── PASSAGE PROVIDED ──
I know this is a book blog, but since this is my blog I sorta get to talk about what I want. And today, I wanted to have a deep dive into the hit Netflix show, Strange Things. I just finished season 4, vol. 1 and I have some things to say. Specifically, I wanted to talk about the relationship between Max and her brother, Billy.
Billy dies at the end of season 3 in a rather gruesome battle. In season 4 Max shuts down. For the first few episodes, she doesn’t really talk to anyone. She is always seen with headphones on, listening to a Kate Bush song on repeat. As the story progresses, we learn that there is a new dark force coming from the upside down and the gang decide to call him Vecna named after a D&D character The Hellfire Club created. Vecna starts to kill people, but he only picks a certain kind of person – people who have experienced great loss and trauma. Max catches Vecna’s eye. She is wracked with guilt, grief, and pain after Billy’s death. She silently mourns the future she will never have with Billy. All of their possibilities together as siblings are gone. Her grief goes unacknowledged and although she is seeing the school counsellor, the counsellor’s words never really seem to get through to her. Max starts being drawn toward Vecna and he seems to cast a spell over her by using her own grief and guilt against her.
When I saw this plot unfold in the series, I saw some of my own grief and pain acknowledged. I am always in awe of how fiction, whether it be on-screen or in a book can give us permission to explore our emotions in ways we never thought we could in the ‘real world’.
It was no surprise to me that Vecna would target Max. After doing a lot of reading about sibling loss (something I plan on touching on again later), it is widely acknowledged in the literature that sibling loss goes largely unrecognised by friends and family of the bereaved sibling/s. The sibling isn’t the parent. For adult siblings, they aren’t the grieving spouse, the child. This hierarchy of who has ‘more valid’ grief is toxic and oftentimes it creates disenfranchised grief for siblings. This specific kind of emotional shut down that Max goes through is in part, an exploration of that disenfranchised grief.
───
── DATASET ENTRIES ──
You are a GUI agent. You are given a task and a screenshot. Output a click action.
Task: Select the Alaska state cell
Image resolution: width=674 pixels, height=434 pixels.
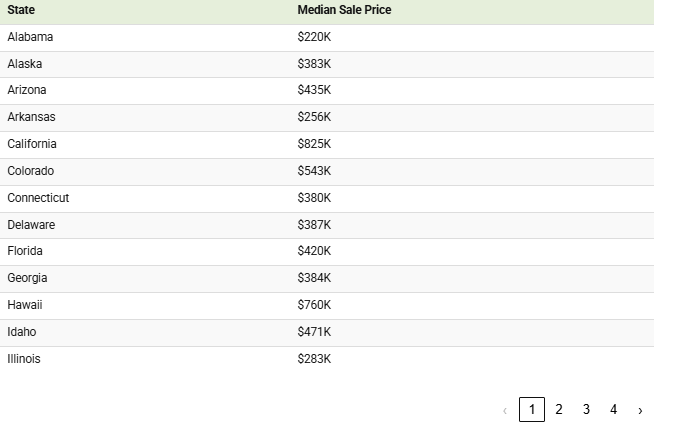click(25, 64)
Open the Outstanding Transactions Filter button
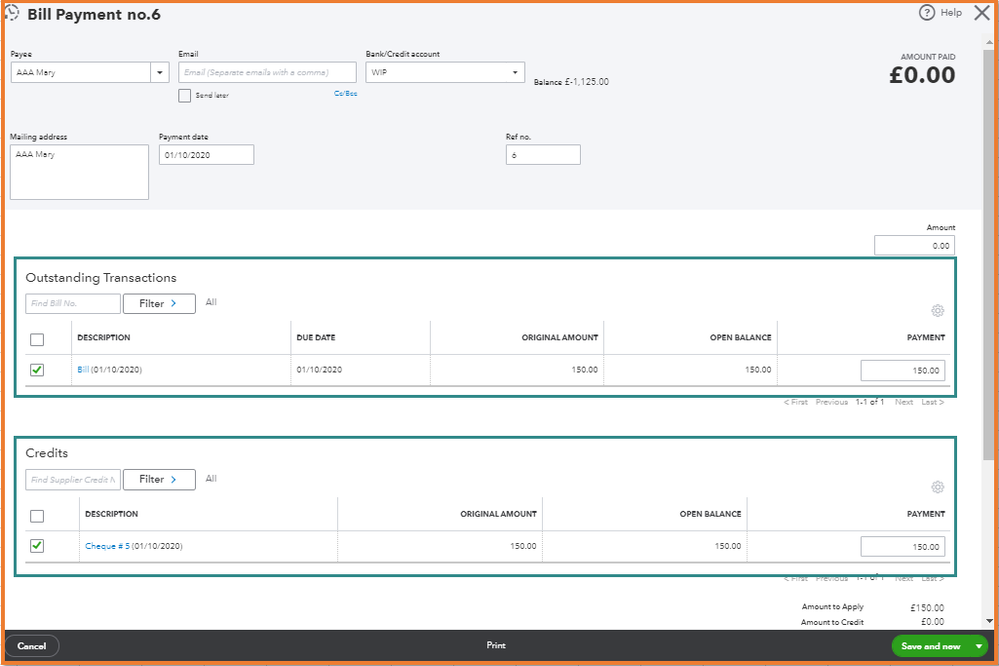Viewport: 999px width, 666px height. click(x=159, y=303)
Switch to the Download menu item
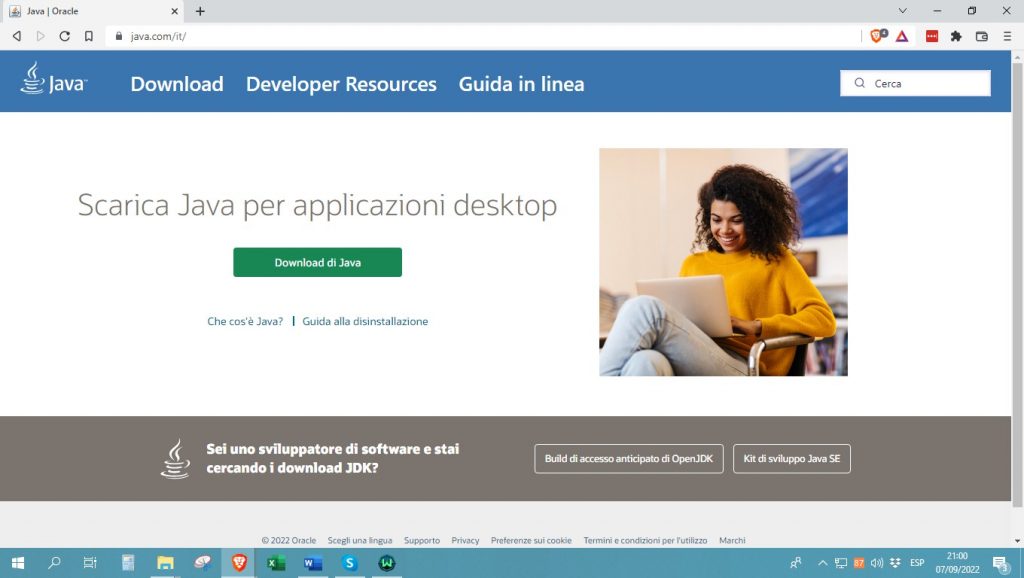 tap(176, 85)
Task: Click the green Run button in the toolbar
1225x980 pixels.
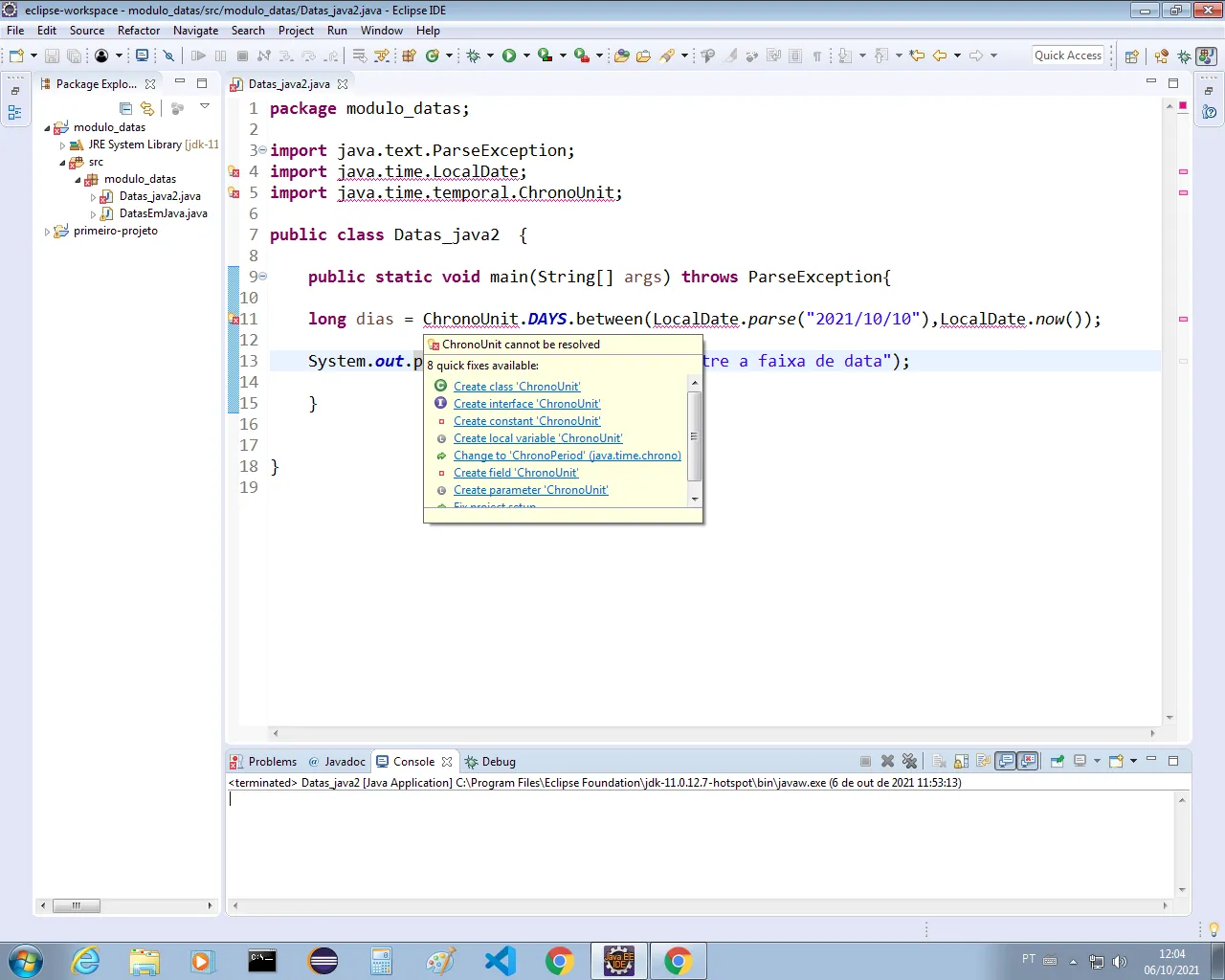Action: (508, 56)
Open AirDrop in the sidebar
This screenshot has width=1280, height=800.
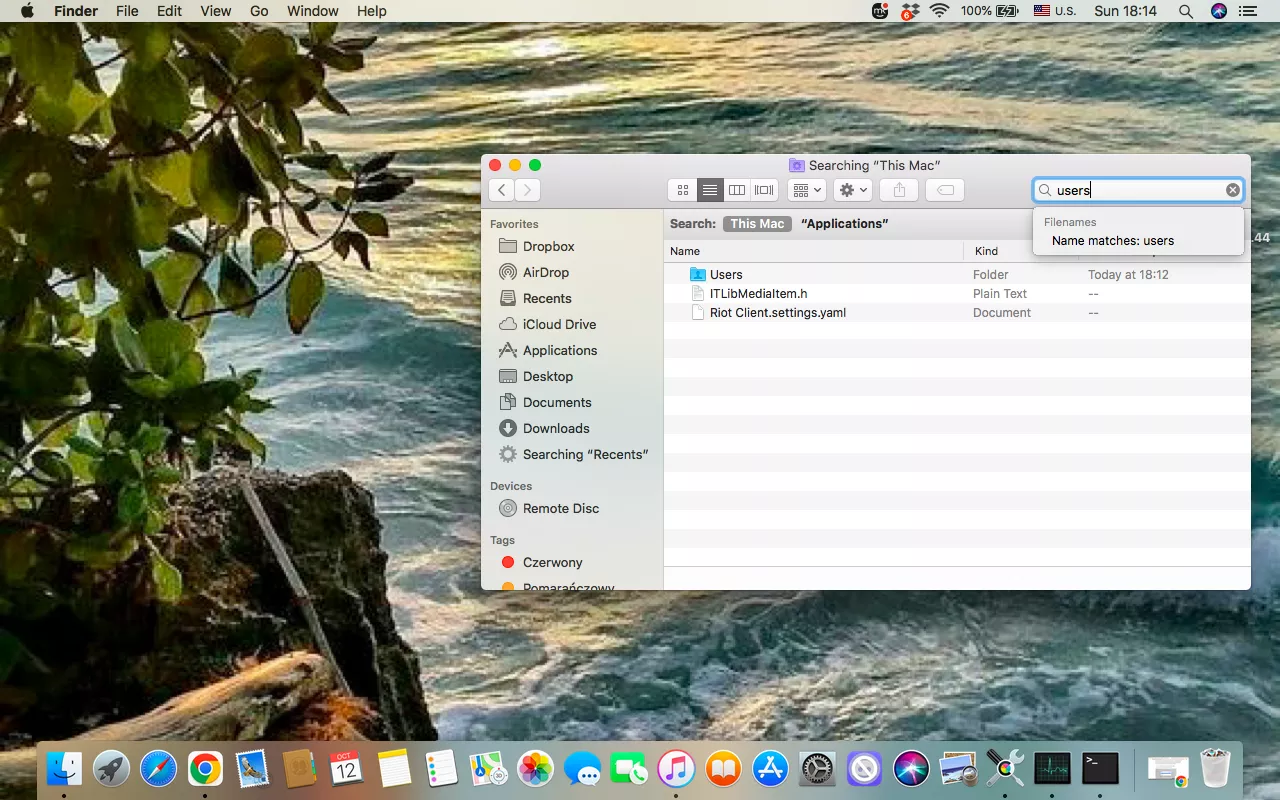(545, 272)
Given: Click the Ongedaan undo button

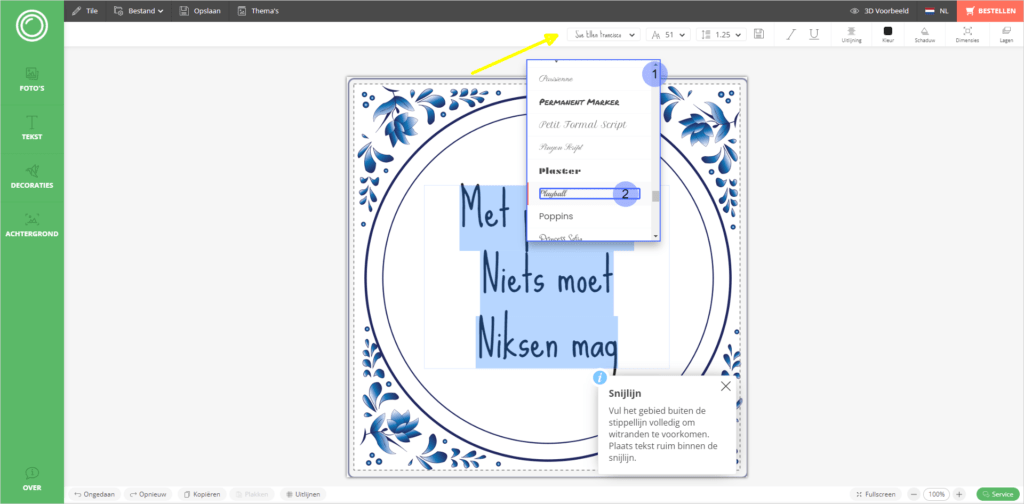Looking at the screenshot, I should click(92, 494).
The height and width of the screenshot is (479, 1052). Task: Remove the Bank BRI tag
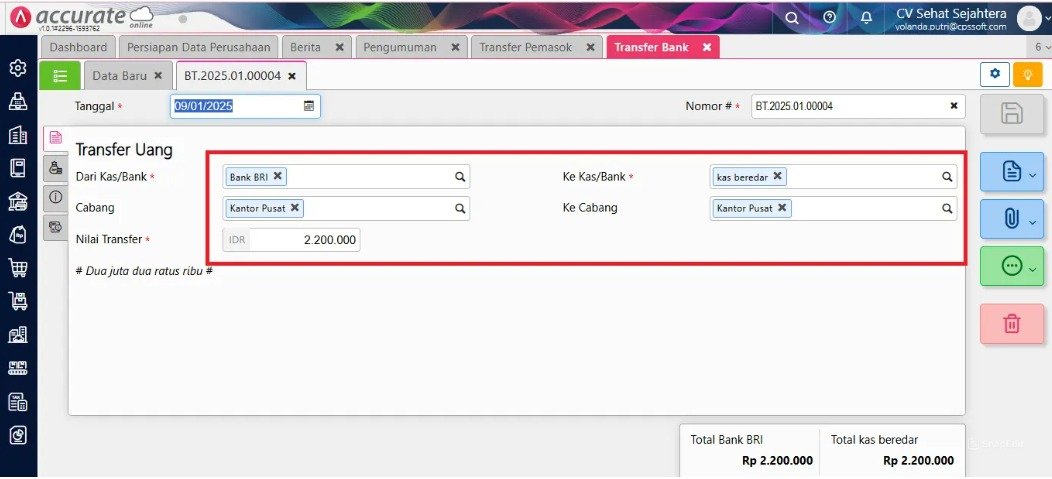(277, 176)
───
### DIRECTIONS
1 – According to the blog post, what does Max listen to on repeat while wearing headphones?
2 – Reproduce the blog post from "I know this" through "her brother, Billy.".

### EXERCISE RESULTS
1 – A Kate Bush song.

2 –
I know this is a book blog, but since this is my blog I sorta get to talk about what I want. And today, I wanted to have a deep dive into the hit Netflix show, Strange Things. I just finished season 4, vol. 1 and I have some things to say. Specifically, I wanted to talk about the relationship between Max and her brother, Billy.